A rapid solubility assay of protein domain misfolding for pathogenicity assessment of rare DNA sequence variants.

PURPOSE

DNA sequencing technology has unmasked a vast number of uncharacterized single-nucleotide variants in disease-associated genes, and efficient methods are needed to determine pathogenicity and enable clinical care.

METHODS

We report an E. coli-based solubility assay for assessing the effects of variants on protein domain stability for three disease-associated proteins.

RESULTS

First, we examined variants in the Kv11.1 channel PAS domain (PASD) associated with inherited long QT syndrome type 2 and found that protein solubility correlated well with reported in vitro protein stabilities. A comprehensive solubility analysis of 56 Kv11.1 PASD variants revealed that disruption of membrane trafficking, the dominant loss-of-function disease mechanism, is largely determined by domain stability. We further validated this assay by using it to identify second-site suppressor PASD variants that improve domain stability and Kv11.1 protein trafficking.
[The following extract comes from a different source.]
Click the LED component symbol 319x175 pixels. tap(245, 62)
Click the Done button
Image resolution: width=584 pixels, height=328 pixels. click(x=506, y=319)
Finally, we applied this assay to several cancer-linked P53 tumor suppressor DNA-binding domain and myopathy-linked Lamin A/C Ig-like domain variants, which also correlated well with reported protein stabilities and functional analyses.

CONCLUSION

This simple solubility assay can aid in determining the likelihood of pathogenicity for sequence variants due to protein misfolding in structured domains of disease-associated genes as well as provide insights into the structural basis of disease.